Aslında insanlık bu hatırlatmalara, salgınlarla ve doğal afetlerle yaşadığı kitlesel ölümlere hiç yabancı değil.
Veba, kolera, domuz gribi gibi yaşanılan felaketler hala hafızalarda…
Bütün bu yaşanılanlardan bugüne kadar hiç ders alınmadığı da ortada… Peki bundan sonrası için ders alınır mı sizce?
İnsan; sabrı, anlayışı, birlikte yaşamayı, yardımlaşmayı ve sevgiyi öğreten doğadan bu kadar uzaklaşmışken, bu felaket bizi, birbirimize daha kardeş, daha paylaşımcı yapabilir mi acaba?
Biraz moralinizi bozacağım ama birçok kişinin 'salgından sonra çok şey değişecek' öngörüsüne karşılık ben, 'hiçbir şeyin değişmeyeceğini' söylüyorum.
Yarın salgın bitti diyelim. 'İnsanlık adına, insan olabilme adına bir gelişme ve değişme olur mu?' diye umut edenler varsa, hatırlatayım;
Bugün bir yerlerde açlıktan ölen milyonlarca çocuk var. Yarın da olacak.
Bugün kendi ülkelerinden sürülmüş, sığınacak bir yer bulamayan, kimliksiz ve vatansız kalmış insanlar var. Yarın da olacak.
Bugün daha fazla ekonomik ve askeri güç elde etmek amacıyla, bir başka ülkenin kaderini tayin eden emperyalist güçler var.
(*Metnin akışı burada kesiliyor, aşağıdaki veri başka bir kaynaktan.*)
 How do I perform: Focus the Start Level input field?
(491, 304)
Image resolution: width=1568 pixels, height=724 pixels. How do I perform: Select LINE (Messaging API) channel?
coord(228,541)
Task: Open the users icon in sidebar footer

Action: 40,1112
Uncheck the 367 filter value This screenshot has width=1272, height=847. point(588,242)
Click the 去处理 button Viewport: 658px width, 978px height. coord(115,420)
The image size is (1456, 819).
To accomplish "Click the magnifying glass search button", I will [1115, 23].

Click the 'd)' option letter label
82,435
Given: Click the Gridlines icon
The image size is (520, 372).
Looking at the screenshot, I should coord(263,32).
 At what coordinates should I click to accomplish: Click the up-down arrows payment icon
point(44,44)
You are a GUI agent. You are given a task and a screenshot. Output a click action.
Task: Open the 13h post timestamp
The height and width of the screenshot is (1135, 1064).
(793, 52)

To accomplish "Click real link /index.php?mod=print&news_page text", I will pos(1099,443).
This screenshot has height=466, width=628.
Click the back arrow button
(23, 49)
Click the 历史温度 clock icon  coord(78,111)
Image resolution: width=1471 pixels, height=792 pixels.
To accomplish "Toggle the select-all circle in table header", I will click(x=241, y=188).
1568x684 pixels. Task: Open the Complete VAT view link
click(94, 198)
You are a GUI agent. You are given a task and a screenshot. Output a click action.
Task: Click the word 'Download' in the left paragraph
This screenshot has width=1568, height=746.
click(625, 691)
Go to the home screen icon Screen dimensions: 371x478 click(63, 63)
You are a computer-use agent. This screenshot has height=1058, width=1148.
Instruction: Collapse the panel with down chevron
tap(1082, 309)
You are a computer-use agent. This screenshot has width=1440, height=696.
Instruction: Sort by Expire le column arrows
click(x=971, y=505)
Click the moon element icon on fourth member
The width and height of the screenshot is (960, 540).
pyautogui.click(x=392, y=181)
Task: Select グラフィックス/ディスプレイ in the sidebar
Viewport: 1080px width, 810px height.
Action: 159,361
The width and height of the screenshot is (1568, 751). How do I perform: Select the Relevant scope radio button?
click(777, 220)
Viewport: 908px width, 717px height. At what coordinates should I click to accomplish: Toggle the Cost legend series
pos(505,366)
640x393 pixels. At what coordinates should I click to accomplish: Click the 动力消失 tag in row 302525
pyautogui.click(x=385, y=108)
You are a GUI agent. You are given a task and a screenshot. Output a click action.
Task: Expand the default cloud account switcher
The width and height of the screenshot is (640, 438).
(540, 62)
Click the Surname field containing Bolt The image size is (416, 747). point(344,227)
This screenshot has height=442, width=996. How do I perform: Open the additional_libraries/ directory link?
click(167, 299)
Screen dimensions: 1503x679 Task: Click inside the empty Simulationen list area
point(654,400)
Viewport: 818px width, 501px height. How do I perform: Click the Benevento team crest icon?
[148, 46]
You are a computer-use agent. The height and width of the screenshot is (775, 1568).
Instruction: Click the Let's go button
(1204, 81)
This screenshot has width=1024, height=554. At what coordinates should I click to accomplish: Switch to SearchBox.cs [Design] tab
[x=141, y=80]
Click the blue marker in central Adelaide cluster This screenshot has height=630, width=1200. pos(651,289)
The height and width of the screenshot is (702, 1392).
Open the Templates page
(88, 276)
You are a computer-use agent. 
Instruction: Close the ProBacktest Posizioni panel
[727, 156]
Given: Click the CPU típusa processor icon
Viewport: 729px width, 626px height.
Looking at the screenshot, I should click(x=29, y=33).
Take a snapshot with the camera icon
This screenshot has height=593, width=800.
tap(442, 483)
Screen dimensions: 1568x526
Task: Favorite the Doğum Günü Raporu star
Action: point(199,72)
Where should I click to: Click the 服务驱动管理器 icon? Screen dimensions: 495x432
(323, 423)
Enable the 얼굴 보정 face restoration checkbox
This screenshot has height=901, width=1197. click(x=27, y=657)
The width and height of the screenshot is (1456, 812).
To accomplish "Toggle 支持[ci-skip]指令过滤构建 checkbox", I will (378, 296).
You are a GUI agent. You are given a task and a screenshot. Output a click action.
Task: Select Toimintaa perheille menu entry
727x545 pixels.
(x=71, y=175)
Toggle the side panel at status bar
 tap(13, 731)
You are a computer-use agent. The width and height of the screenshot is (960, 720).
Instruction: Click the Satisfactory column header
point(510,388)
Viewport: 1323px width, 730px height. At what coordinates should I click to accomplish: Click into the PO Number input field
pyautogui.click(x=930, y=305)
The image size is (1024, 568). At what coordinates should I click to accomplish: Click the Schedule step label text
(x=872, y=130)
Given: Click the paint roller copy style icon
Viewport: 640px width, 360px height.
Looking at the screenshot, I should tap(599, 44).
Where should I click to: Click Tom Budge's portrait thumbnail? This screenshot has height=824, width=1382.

Yarın da olacak.
Doğanın kalbine indirilen beton yığınları… İnsan sağlığını hiç eden beslenme biçimleri… Kağıt üzerinde kalan adalet… Kontrolsüz büyüyen kentler… Gelir dağılımdaki eşitsizlik… Yoksulluğun ve yokluğun bazı kesimlerin kaderi haline gelmesi… Siyaset kurumunun magazinleşip, toplum sorunlarına çözüm üretememesi meseleleri bugün var, yarın da olacak.
Gördüğünüz gibi ne yaşarsak yaşayalım; zengini ve siyasi sınıfı kayıran, felaketleri bile fırsata çeviren zihniyet değişmedikçe, 'ahlaklı bilim' yeryüzüne hakim olmadıkça, doğayla iç içe yaşam kurgulanmadıkça, insanlık adına değişen bir şey olmayacaktır.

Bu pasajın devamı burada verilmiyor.